Here is a short overview of leantime features, from the above link:

Leantime Discourse Notes
Todos Kanban Board, Discourse Assign :white_check_mark:
Milestones ? :question:
Ideas Topics? :white_check_mark:
Docs Discourse Docs (Documentation Management) :white_check_mark:
Blueprints ? :question: (maybe Discourse Templates would be useful here?)

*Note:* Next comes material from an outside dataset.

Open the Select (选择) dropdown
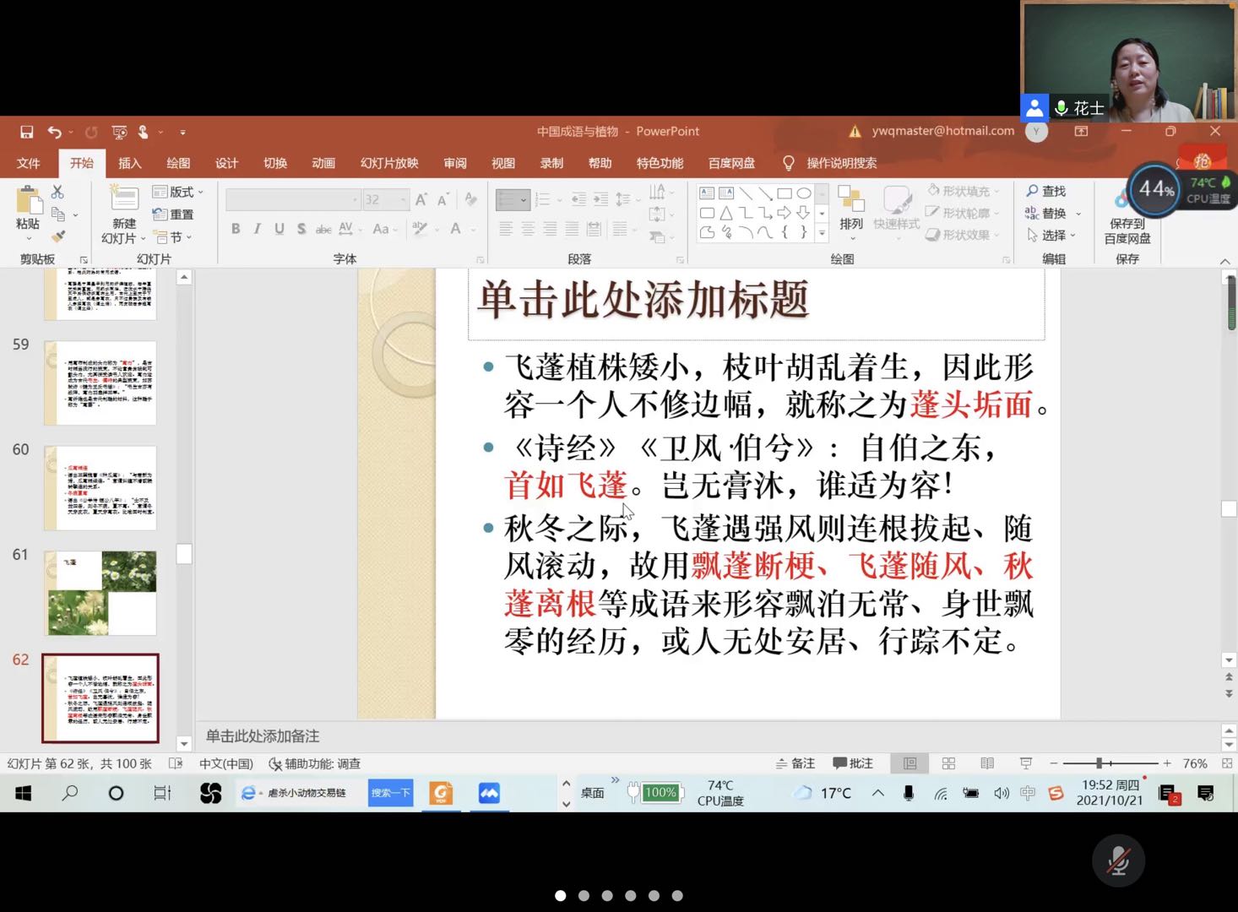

Reports ? :x: (this is the @Campano’s interest)
Timesheets ? :x: (ditto)
Retrospectives Topics? :white_check_mark:

I think it would be interesting to see how much time was spent on a topic, especially in the context of a task. Although ‘reading time’ is an indicative figure, it lacks context. Since there is an estimation of reading time in a topic, there could be a way to estimate time spent responding to a topic – or at least some measurement that would send an alert to the user telling whether they’re spending too much time on this topic. But as I write this I also consider the implementation nightmare of such time estimation, especially as writing is a different thing than researching what to write or spending time resolving an issue, so it’s mostly abstract and detached from any single real situation. That said, a burndown chart (“Reports”) for tasks (using the Kanban board) would be useful, as well as milestone management (grouping tasks together to understand scope and follow progress).